• [INSTRUCTIONS TO FOLLOW]
Can you rewrite all the entries below, changing "Where should I click to" to "Which point should I click to" wherever it appears and leaving everything else as it is?

• [DATA FOR THE TASK]

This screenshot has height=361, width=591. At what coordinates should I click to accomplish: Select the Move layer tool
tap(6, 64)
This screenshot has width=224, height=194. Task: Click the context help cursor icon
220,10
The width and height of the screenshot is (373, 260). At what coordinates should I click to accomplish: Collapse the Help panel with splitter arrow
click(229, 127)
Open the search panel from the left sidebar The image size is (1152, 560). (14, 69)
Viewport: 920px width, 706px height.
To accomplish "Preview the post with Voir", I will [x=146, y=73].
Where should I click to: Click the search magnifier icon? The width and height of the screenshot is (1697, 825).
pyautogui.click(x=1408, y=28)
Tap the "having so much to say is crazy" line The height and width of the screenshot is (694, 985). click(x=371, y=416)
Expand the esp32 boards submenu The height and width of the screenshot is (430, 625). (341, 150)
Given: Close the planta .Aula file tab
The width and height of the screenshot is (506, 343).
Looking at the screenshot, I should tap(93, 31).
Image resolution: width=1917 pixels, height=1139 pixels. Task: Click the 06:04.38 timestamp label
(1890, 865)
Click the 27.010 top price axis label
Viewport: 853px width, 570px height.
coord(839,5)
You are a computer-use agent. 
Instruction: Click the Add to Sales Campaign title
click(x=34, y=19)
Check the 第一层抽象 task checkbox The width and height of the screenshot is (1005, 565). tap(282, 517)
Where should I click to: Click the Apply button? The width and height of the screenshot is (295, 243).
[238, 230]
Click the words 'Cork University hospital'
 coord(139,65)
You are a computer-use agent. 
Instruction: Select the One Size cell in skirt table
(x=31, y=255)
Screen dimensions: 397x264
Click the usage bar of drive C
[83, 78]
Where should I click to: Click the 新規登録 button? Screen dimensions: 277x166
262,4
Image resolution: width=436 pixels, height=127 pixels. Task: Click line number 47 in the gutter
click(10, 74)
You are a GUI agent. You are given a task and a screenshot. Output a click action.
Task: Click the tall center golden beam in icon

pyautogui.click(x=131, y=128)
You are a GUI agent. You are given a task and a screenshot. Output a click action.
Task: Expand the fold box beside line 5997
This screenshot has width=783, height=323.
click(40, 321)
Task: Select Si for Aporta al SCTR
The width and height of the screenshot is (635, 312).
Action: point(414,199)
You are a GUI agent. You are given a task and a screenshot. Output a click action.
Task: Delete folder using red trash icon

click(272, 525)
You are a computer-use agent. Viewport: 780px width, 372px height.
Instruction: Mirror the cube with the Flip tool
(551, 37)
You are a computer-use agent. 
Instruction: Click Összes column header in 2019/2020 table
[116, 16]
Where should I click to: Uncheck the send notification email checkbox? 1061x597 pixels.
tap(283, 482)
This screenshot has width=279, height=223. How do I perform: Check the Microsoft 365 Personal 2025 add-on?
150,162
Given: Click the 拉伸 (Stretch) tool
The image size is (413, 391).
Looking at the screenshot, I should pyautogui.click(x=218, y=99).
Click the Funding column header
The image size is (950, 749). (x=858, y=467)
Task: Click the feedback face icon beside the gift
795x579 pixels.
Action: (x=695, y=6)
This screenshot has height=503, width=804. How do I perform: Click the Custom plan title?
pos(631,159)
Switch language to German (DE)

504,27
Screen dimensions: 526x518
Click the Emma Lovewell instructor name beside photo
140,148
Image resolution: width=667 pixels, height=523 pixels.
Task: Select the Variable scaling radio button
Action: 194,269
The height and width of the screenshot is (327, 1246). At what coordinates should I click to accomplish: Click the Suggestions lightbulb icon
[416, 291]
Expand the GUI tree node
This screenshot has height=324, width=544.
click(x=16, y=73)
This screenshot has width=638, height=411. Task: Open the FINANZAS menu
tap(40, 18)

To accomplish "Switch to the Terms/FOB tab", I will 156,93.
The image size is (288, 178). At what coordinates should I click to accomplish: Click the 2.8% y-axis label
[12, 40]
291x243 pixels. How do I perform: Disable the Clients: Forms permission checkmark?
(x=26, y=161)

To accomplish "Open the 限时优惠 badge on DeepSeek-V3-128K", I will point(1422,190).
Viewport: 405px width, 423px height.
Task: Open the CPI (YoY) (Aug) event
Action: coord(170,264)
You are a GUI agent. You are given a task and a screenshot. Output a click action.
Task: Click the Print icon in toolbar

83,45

• [FINAL RESULT]
This screenshot has height=361, width=591. At what coordinates should I click to accomplish: Select the Move layer tool
tap(6, 64)
This screenshot has width=224, height=194. Task: Click the context help cursor icon
220,10
The width and height of the screenshot is (373, 260). At what coordinates should I click to accomplish: Collapse the Help panel with splitter arrow
click(229, 127)
Open the search panel from the left sidebar The image size is (1152, 560). (14, 69)
Viewport: 920px width, 706px height.
To accomplish "Preview the post with Voir", I will [x=146, y=73].
Which point should I click to: Click the search magnifier icon? The width and height of the screenshot is (1697, 825).
pyautogui.click(x=1408, y=28)
Tap the "having so much to say is crazy" line The height and width of the screenshot is (694, 985). click(x=371, y=416)
Expand the esp32 boards submenu The height and width of the screenshot is (430, 625). (341, 150)
Given: Close the planta .Aula file tab
The width and height of the screenshot is (506, 343).
Looking at the screenshot, I should tap(93, 31).
Image resolution: width=1917 pixels, height=1139 pixels. Task: Click the 06:04.38 timestamp label
(1890, 865)
Click the 27.010 top price axis label
Viewport: 853px width, 570px height.
coord(839,5)
You are a computer-use agent. 
Instruction: Click the Add to Sales Campaign title
click(x=34, y=19)
Check the 第一层抽象 task checkbox The width and height of the screenshot is (1005, 565). tap(282, 517)
Which point should I click to: Click the Apply button? The width and height of the screenshot is (295, 243).
[238, 230]
Click the words 'Cork University hospital'
 coord(139,65)
You are a computer-use agent. 
Instruction: Select the One Size cell in skirt table
(x=31, y=255)
Screen dimensions: 397x264
Click the usage bar of drive C
[83, 78]
Which point should I click to: Click the 新規登録 button? Screen dimensions: 277x166
262,4
Image resolution: width=436 pixels, height=127 pixels. Task: Click line number 47 in the gutter
click(10, 74)
You are a GUI agent. You are given a task and a screenshot. Output a click action.
Task: Click the tall center golden beam in icon

pyautogui.click(x=131, y=128)
You are a GUI agent. You are given a task and a screenshot. Output a click action.
Task: Expand the fold box beside line 5997
This screenshot has width=783, height=323.
click(40, 321)
Task: Select Si for Aporta al SCTR
The width and height of the screenshot is (635, 312).
Action: point(414,199)
You are a GUI agent. You are given a task and a screenshot. Output a click action.
Task: Delete folder using red trash icon

click(272, 525)
You are a computer-use agent. Viewport: 780px width, 372px height.
Instruction: Mirror the cube with the Flip tool
(551, 37)
You are a computer-use agent. 
Instruction: Click Összes column header in 2019/2020 table
[116, 16]
Which point should I click to: Uncheck the send notification email checkbox? 1061x597 pixels.
tap(283, 482)
This screenshot has width=279, height=223. How do I perform: Check the Microsoft 365 Personal 2025 add-on?
150,162
Given: Click the 拉伸 (Stretch) tool
The image size is (413, 391).
Looking at the screenshot, I should pyautogui.click(x=218, y=99).
Click the Funding column header
The image size is (950, 749). (x=858, y=467)
Task: Click the feedback face icon beside the gift
795x579 pixels.
Action: (x=695, y=6)
This screenshot has height=503, width=804. How do I perform: Click the Custom plan title?
pos(631,159)
Switch language to German (DE)

504,27
Screen dimensions: 526x518
Click the Emma Lovewell instructor name beside photo
140,148
Image resolution: width=667 pixels, height=523 pixels.
Task: Select the Variable scaling radio button
Action: 194,269
The height and width of the screenshot is (327, 1246). At what coordinates should I click to accomplish: Click the Suggestions lightbulb icon
[416, 291]
Expand the GUI tree node
This screenshot has height=324, width=544.
click(x=16, y=73)
This screenshot has width=638, height=411. Task: Open the FINANZAS menu
tap(40, 18)

To accomplish "Switch to the Terms/FOB tab", I will 156,93.
The image size is (288, 178). At what coordinates should I click to accomplish: Click the 2.8% y-axis label
[12, 40]
291x243 pixels. How do I perform: Disable the Clients: Forms permission checkmark?
(x=26, y=161)

To accomplish "Open the 限时优惠 badge on DeepSeek-V3-128K", I will point(1422,190).
Viewport: 405px width, 423px height.
Task: Open the CPI (YoY) (Aug) event
Action: coord(170,264)
You are a GUI agent. You are given a task and a screenshot. Output a click action.
Task: Click the Print icon in toolbar

83,45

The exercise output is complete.